▸ WHAT THE TASK REQUIRES
What you return must be every line below that includes the word "This".

▸ EXTRACTED RECORDS

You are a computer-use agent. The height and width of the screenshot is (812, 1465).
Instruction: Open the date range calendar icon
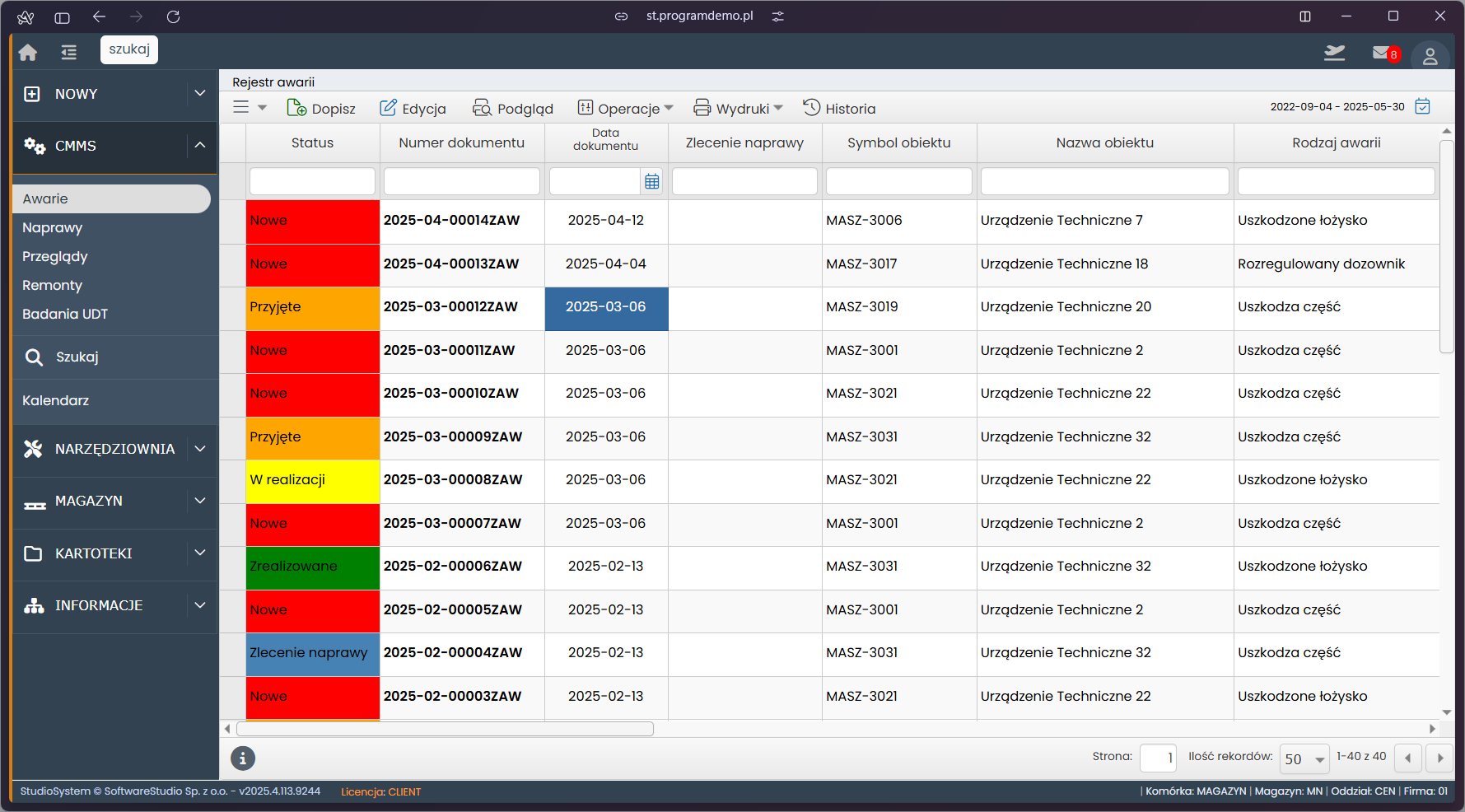(1422, 106)
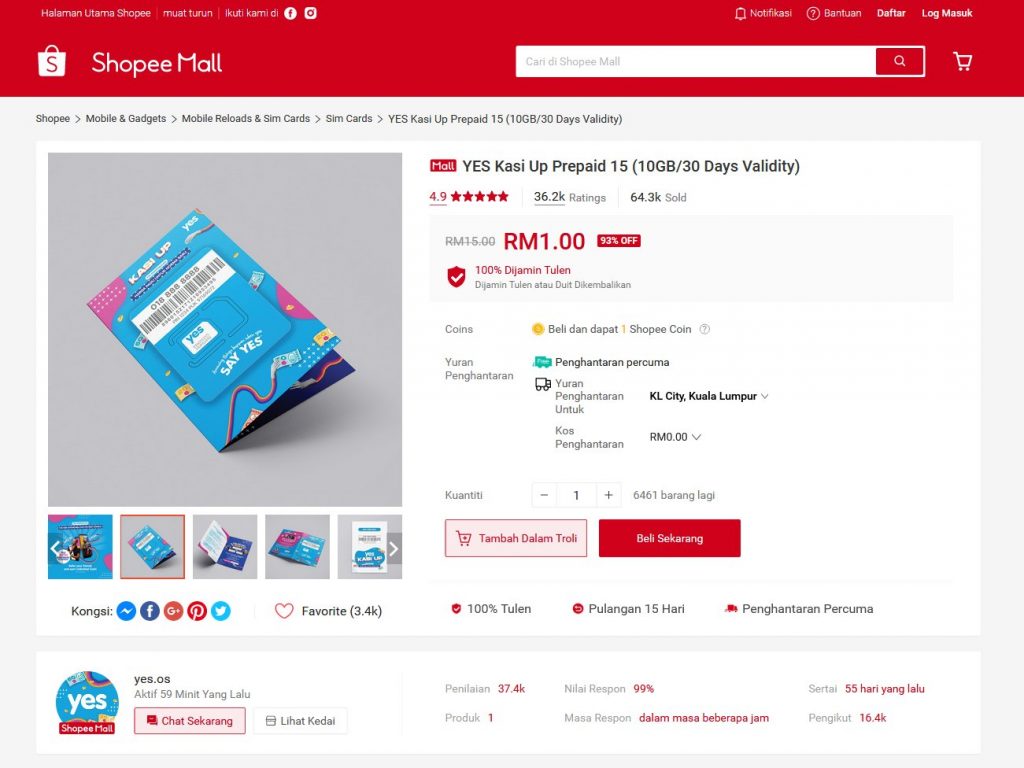
Task: Share product via Messenger icon
Action: click(126, 611)
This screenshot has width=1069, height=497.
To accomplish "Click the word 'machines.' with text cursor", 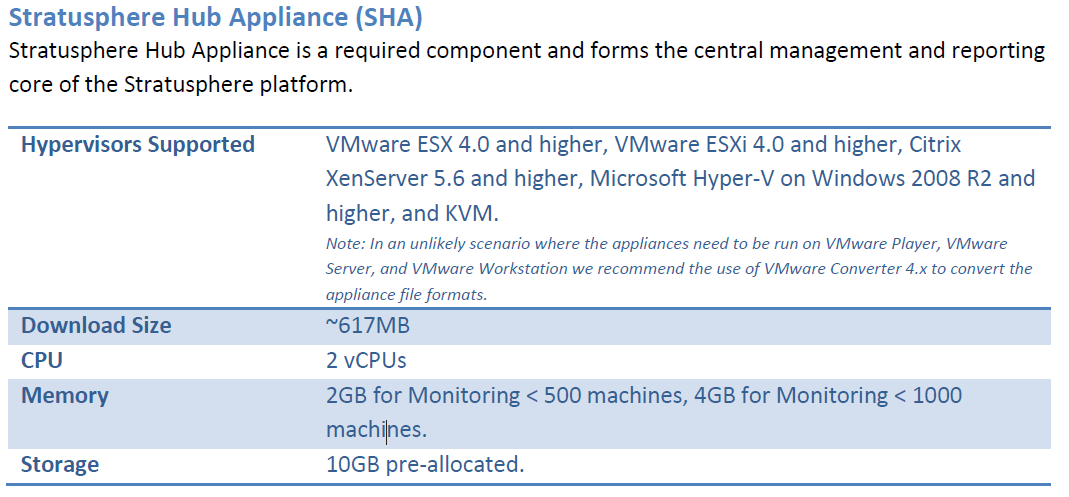I will click(x=376, y=430).
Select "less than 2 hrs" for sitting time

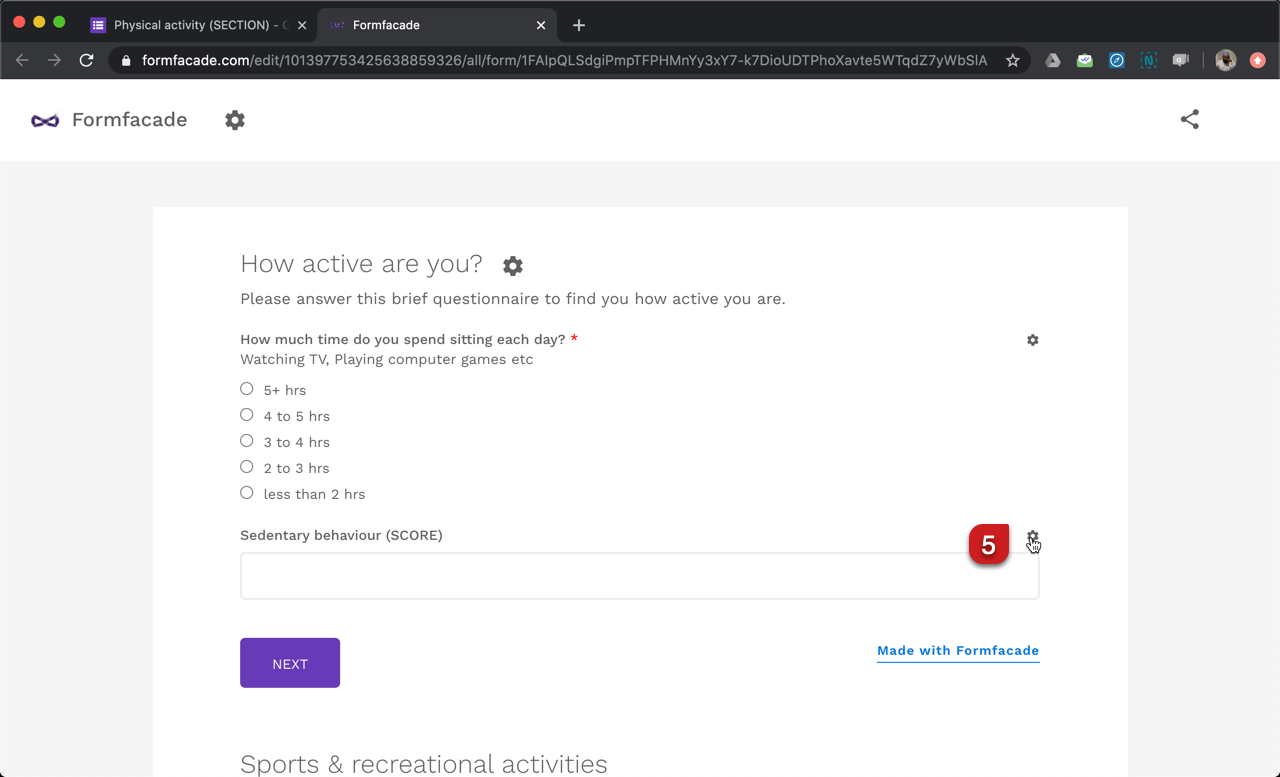click(x=246, y=492)
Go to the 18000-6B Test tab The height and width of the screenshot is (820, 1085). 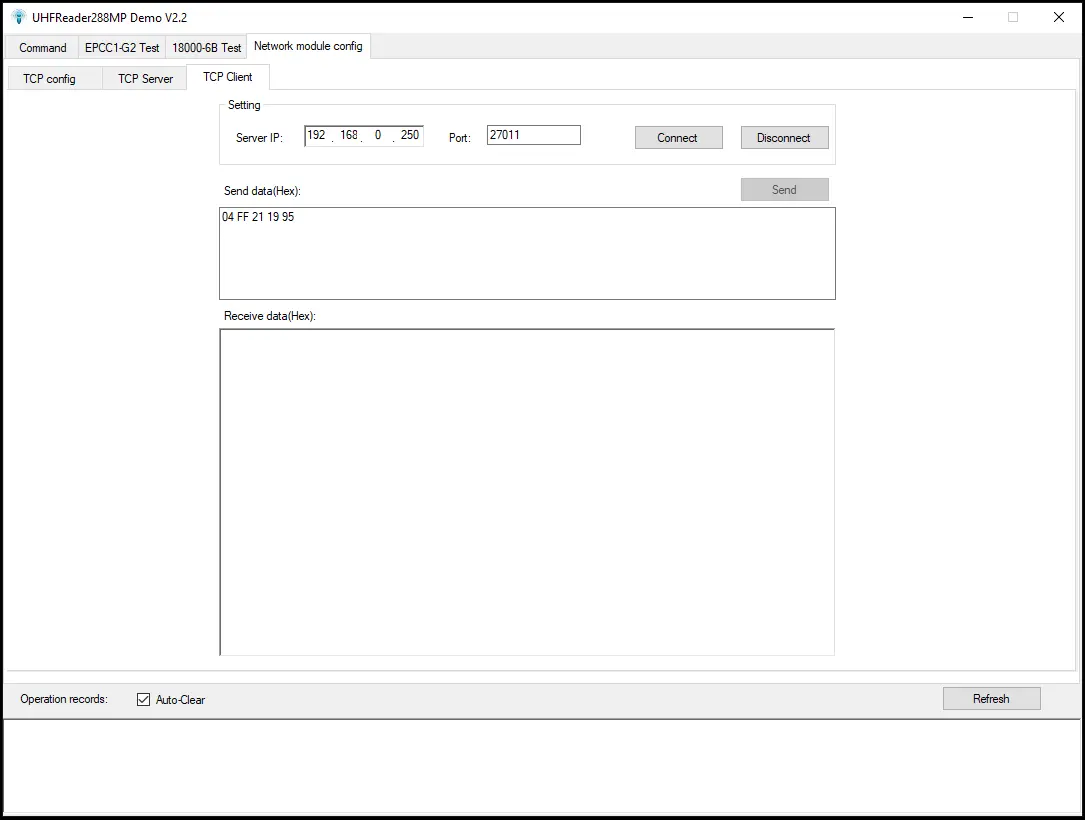tap(206, 47)
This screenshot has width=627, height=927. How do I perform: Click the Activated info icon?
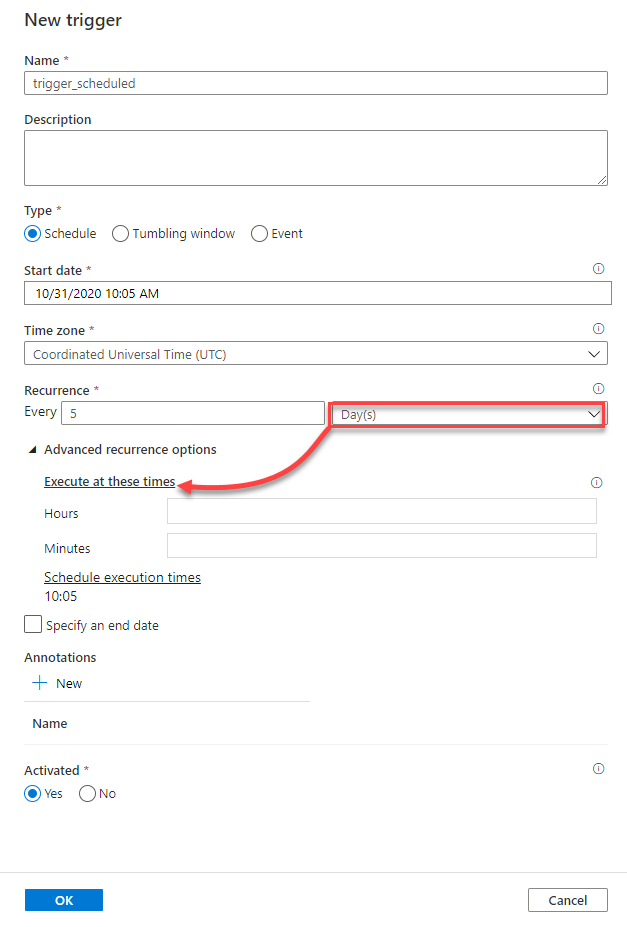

▸ REPLY
This screenshot has width=1069, height=497.
This screenshot has width=627, height=927. How do I perform: Click the Activated info icon?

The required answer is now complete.